It also will allow officials to re-examine spending priorities in a way they have not in this decade, officials said.
The additional money “will allow us to catch up on our capital (projects) in the next five years,” City Manager David Hicks said. “We have road projects and other things that have been postponed because we couldn’t afford them then.
“Over the next five years we’ll get an idea for long-term projections and where we’ll be,” he said, calling the city’s financial situation without the tax increase’s passage “dire.”
City Council will review the finances in the coming weeks and possibly outline priorities by July 1, when the tax hike takes effect, said Mayor Elaine Allison.
“I’m not going to say there is one area of consensus with council because what we had a consensus on in the past may have changed based on new numbers,” she said.
Since 2009, the city has laid off employees and cut other jobs through attrition. In five years it has gone from 140 full-time and 214 part-time employees to 102 full-time and 49 part-time workers, records show.

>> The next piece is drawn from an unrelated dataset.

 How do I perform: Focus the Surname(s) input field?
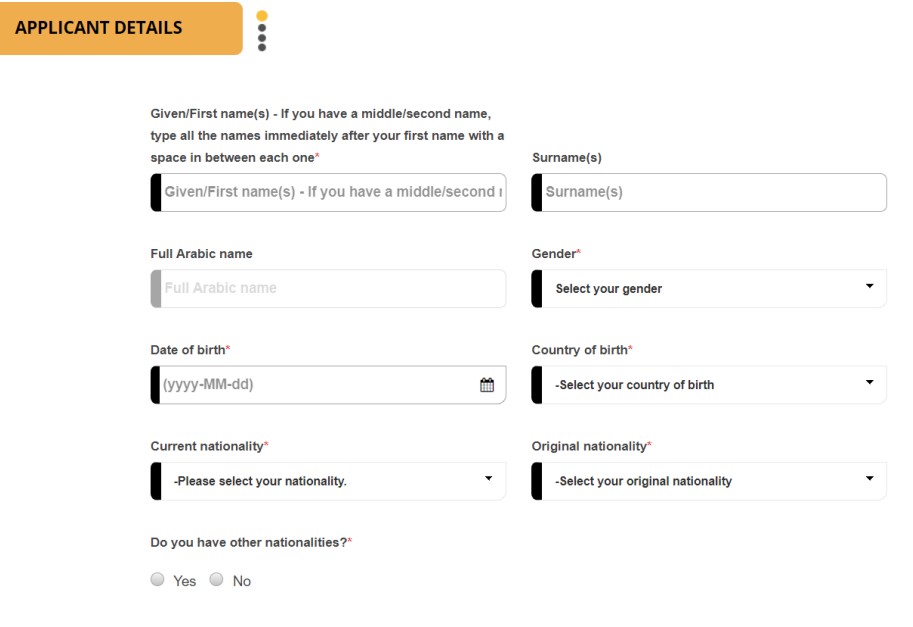point(709,192)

The cuts were made after Moraine has lost some of its largest employers since 2000. The closure of the GM plant caused the city to lose about half its income tax revenue, and it survived by using cash reserves, Hicks said.

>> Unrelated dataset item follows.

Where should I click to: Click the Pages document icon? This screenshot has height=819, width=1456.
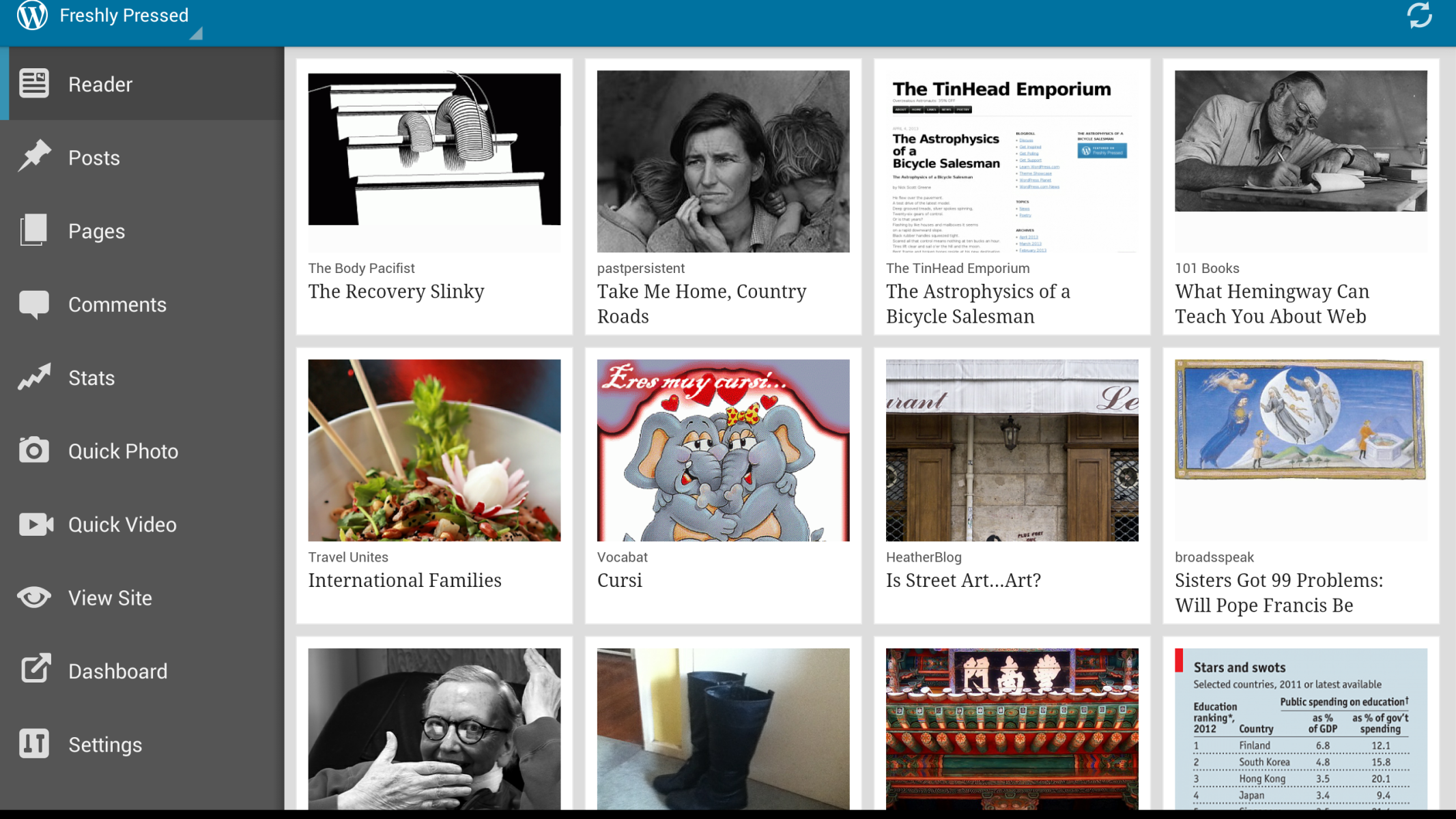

Fuyao Glass Industry Group Co. Ltd. plans in 2015 to move into the Moraine assembly plant, which is expected to create 800 new jobs. However, Allison said the city’s tax base continues to fluctuate as planned moves by the Berry Co. to Kettering and Prime Time Party Rental Inc. to West Carrollton will result in about 425 jobs leaving.
The tax hike, which runs through Dec. 31, 2019, will cost a worker in Moraine earning $50,000 annually about $250 more a year. It also opens the possibility of the city restoring rotation programs for road repairs and other capital improvements, discontinuing furloughs and giving pay raises to workers whose wages have been frozen for about four years.
The road repair program has been on a “resurfacing hiatus” in which the city has been “been reactive, not proactive” in addressing streets, Allison said. Instead, the city has often patched particularly bad stretches of road, Hicks said.
The city has been “very deliberate with what we’ve decided to do and what we’ve postponed,” he said.
Hicks said proper repairs to city buildings have also been put on hold. He would like to the city to be “putting back into place a normal rotation plan for everything. We’re not going to replace everything. But we’ll do more to repair roofs, roads and vehicles.”
Hicks said he plans to meet with council on spending priorities.
“We need to get scheduling back into place so things happen systematically,” he said.
Both Hicks and Allison said they would also like to end employee furloughs, which have involved the city’s offices closing at noon on Fridays since 2010.
“It will not be immediately,” Hicks said, “but at most point we would like to be open 40 hours a week.”
Staff Writer Cornelius Frolik contributed to this report.